• _Extrait fourni_:
^^^^

Cependant, le témoignage n’est qu’un outil au service du vrai contenu de l’ouvrage : l’essai apologétique. Les objectifs sont parfaitement atteints : un défaut courant de l’essai apologétique est d’être trop technique, trop préoccupé par la rigueur logique et pas assez par l’efficacité rhétorique. Guillaume Bignon a parfaitement géré cet équilibre : il n’a transmis que les arguments les plus simples et les plus basiques, et au niveau le plus simple possible. Il n’a pas assommé le lecteur sous des montagnes de détails, mais au contraire le prend tel qu’il est, là où il est. J’apprécie en particulier ses remarques sur le vrai usage des arguments dans la vie religieuse, car c’est un sujet qui passe généralement en dessous du radar des apologètes. Le fait d’avoir collé le déroulement de ses arguments sur la façon dont ils les avaient affrontés au cours de sa conversion donne une grande fraîcheur et beaucoup d’authenticité à son essai. Du très beau travail.

Mon seul regret –mais c’est mon défaut et non celui du livre- est de ne pas avoir eu « plus ». Je connaissais déjà son témoignage par une vidéo, et les arguments. Je n’ai donc rien découvert ni dans son témoignage ni dans son essai. Mais pour les 99,99999 autres pourcents qui ne connaissent pas Guillaume Bignon, ca ne change rien.

^^^^

• _Données affichées_:
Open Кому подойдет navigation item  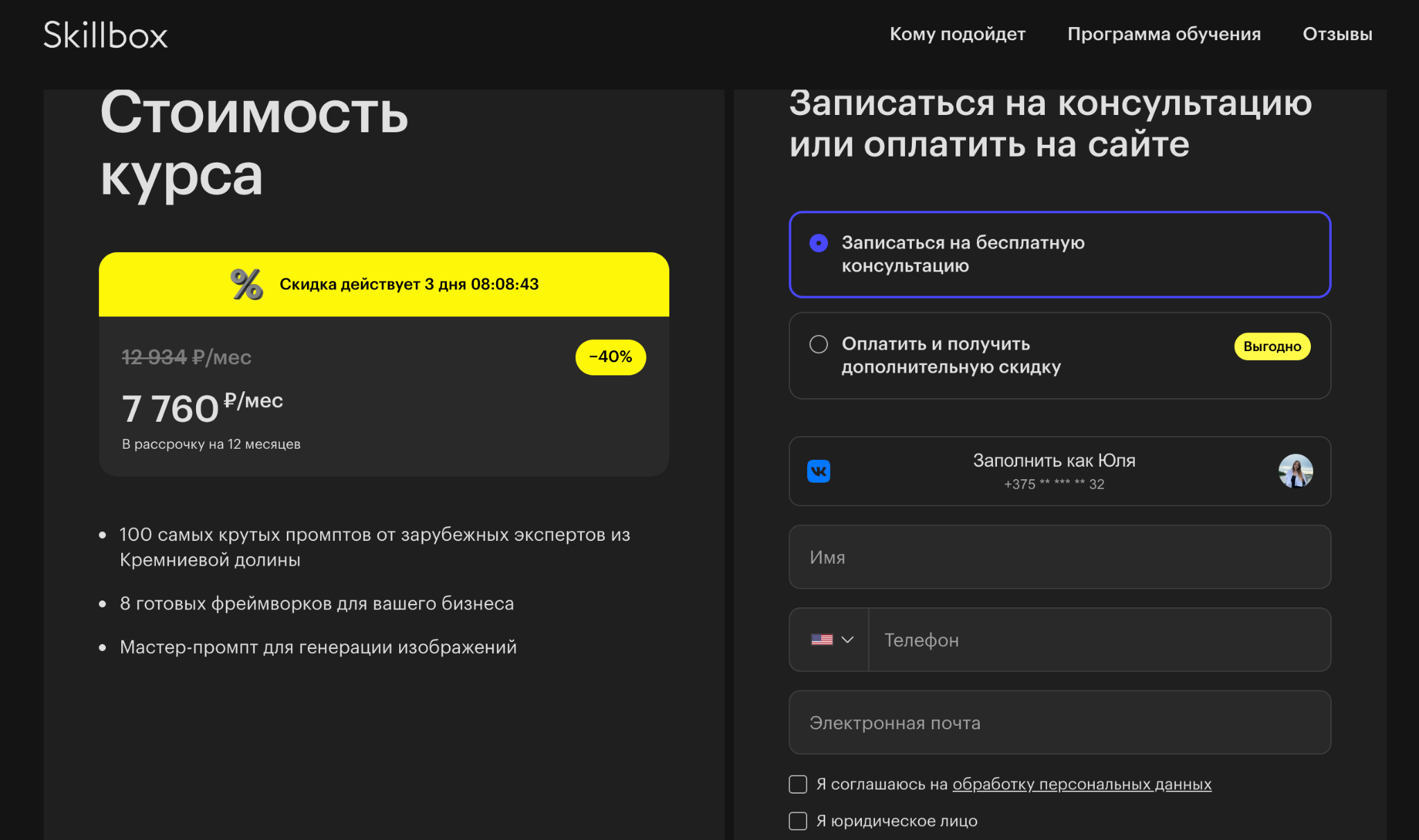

^^^^

• _Objectif 1_:
Dans l'extrait fourni, par quel biais le témoignage de Guillaume Bignon était-il déjà connu avant la lecture du livre ?
• _Objectif 2_:
Dans le passage de l'extrait fourni qui commence par « Mon seul regret » et se poursuit jusqu'à « ne change rien. », remplacez « vidéo » par « conférence », puis recopiez ce passage, s'il vous plaît.

• _Résultat final 1_:
Par une vidéo.

• _Résultat final 2_:
Mon seul regret –mais c’est mon défaut et non celui du livre- est de ne pas avoir eu « plus ». Je connaissais déjà son témoignage par une conférence, et les arguments. Je n’ai donc rien découvert ni dans son témoignage ni dans son essai. Mais pour les 99,99999 autres pourcents qui ne connaissent pas Guillaume Bignon, ca ne change rien.